Prezes braf.tech Rafał Barański przekazał redakcji Dziennik.pl, że już teraz obserwujemy znaczące zmiany w podejściu firm do tego zagadnienia. Zaznaczył, że coraz więcej przedsiębiorstw, zwłaszcza z sektora prywatnego, dostrzega wartość sygnalistów jako źródła informacji o potencjalnych nieprawidłowościach, a nie jako zagrożenie dla organizacji. To przebudzenie świadomości prowadzi do proaktywnych działań, takich jak wdrażanie dedykowanych kanałów komunikacji i procedur zgłaszania nieprawidłowości, jeszcze przed wejściem w życie nowych przepisów – powiedział Barański.
Nowa era odpowiedzialności biznesu
W ocenie Barańskiego fakt, że wiele firm podejmuje inicjatywę w zakresie ochrony sygnalistów mimo braku prawnego obowiązku, świadczy o rosnącej odpowiedzialności biznesu. Dodał, że firmy zdają sobie sprawę, że transparentność i etyczne postępowanie są kluczowe dla budowania zaufania wśród klientów, pracowników i inwestorów. Ochrona sygnalistów jest nie tylko wyrazem odpowiedzialności społecznej, ale także inwestycją w długoterminowy sukces organizacji - zaznaczył.
Wyzwania na drodze do pełnej ochrony sygnalistów
Barański wskazał, że mimo pozytywnych zmian, droga do pełnej implementacji ochrony sygnalistów jest wciąż daleka od zakończenia. Dodał, że wiele firm boryka się z takimi wyzwaniami jak:
- Gwarancja anonimowości: Procedury zgłaszania nieprawidłowości nie zawsze zapewniają pełną anonimowość, co może zniechęcać potencjalnych sygnalistów obawiających się negatywnych konsekwencji.
- Świadomość pracowników: Wielu pracowników nie jest świadomych istnienia kanałów zgłoszeniowych ani procedur ochrony sygnalistów. Brak informacji może prowadzić do niewykorzystania dostępnych narzędzi.
- Kultura organizacyjna: W niektórych firmach wciąż panuje atmosfera strachu i braku zaufania, co utrudnia zgłaszanie nieprawidłowości. Konieczne jest budowanie kultury otwartości i zachęcanie do zgłaszania nieetycznych praktyk.

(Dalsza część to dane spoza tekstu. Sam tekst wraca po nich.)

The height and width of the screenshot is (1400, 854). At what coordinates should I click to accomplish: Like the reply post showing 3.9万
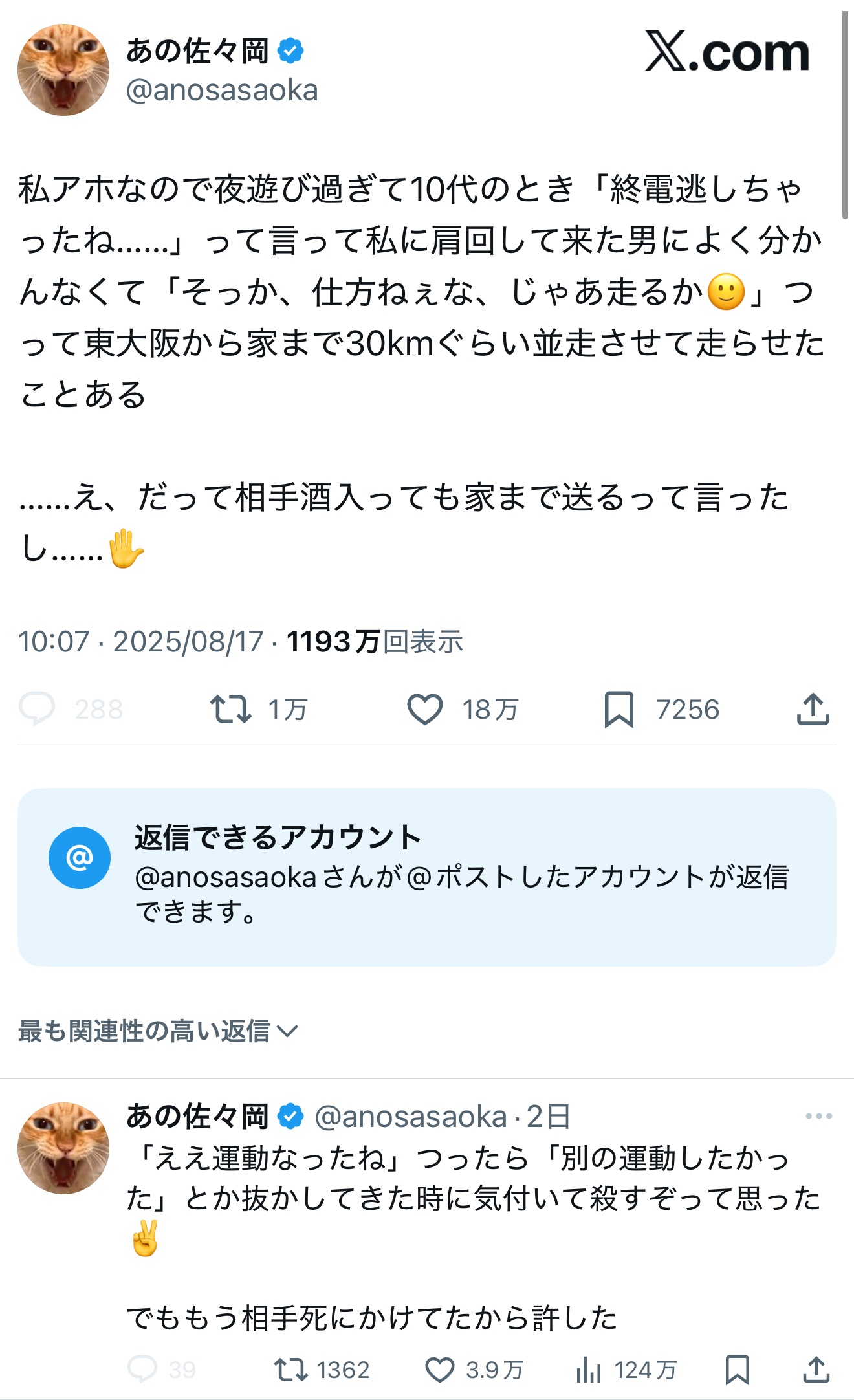tap(440, 1370)
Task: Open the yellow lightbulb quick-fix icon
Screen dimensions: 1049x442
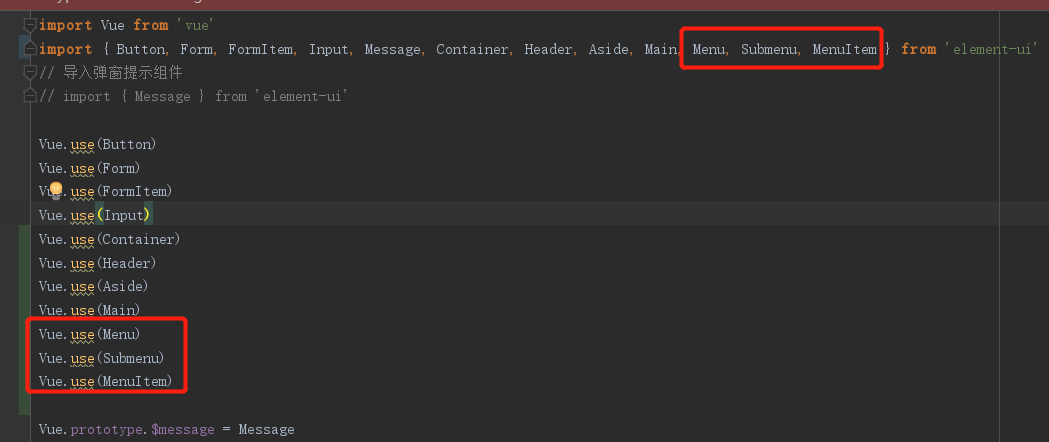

- Szkolenia i wsparcie: Zarówno sygnaliści, jak i osoby odpowiedzialne za obsługę zgłoszeń, potrzebują odpowiednich szkoleń i wsparcia. Brak przygotowania może prowadzić do błędów i nieskuteczności procedur.
Perspektywy na przyszłość
Pomimo wyzwań, obserwujemy pozytywny trend. Coraz więcej firm dostrzega wagę ochrony sygnalistów i podejmuje działania w tym kierunku – powiedział Barański. Dodał, że wraz z wejściem w życie nowej ustawy, oczekuj dalszego wzrostu świadomości i poprawy standardów ochrony sygnalistów w Polsce. Firmy, które już teraz inwestują w ten obszar, będą miały przewagę konkurencyjną, budując reputację organizacji etycznych i odpowiedzialnych - podsumował.
Kim jest sygnalista
Zgodnie z ustawą ochroną zostaną objęte osoby zgłaszające naruszenie prawa niezależnie od podstawy i formy świadczenia pracy lub pełnienia służby. Sygnalistą jest osoba fizyczna, która zgłasza lub ujawnia publicznie informację o naruszeniu prawa uzyskaną w kontekście związanym z pracą, w tym, między innymi: pracownik; pracownik tymczasowy; osoba świadcząca pracę na innej podstawie niż stosunek pracy, w tym na podstawie umowy cywilnoprawnej; przedsiębiorca; prokurent; akcjonariusz lub wspólnik; członek organu osoby prawnej lub jednostki organizacyjnej nieposiadającej osobowości prawnej. Ustawa ma na celu wdrożenie dyrektywy Parlamentu Europejskiego i Rady UE z dnia 23 października 2019 roku w sprawie ochrony osób zgłaszających naruszenia prawa Unii. Dokument ten miał być wprowadzony przez kraje unijne do 17 grudnia 2021 r.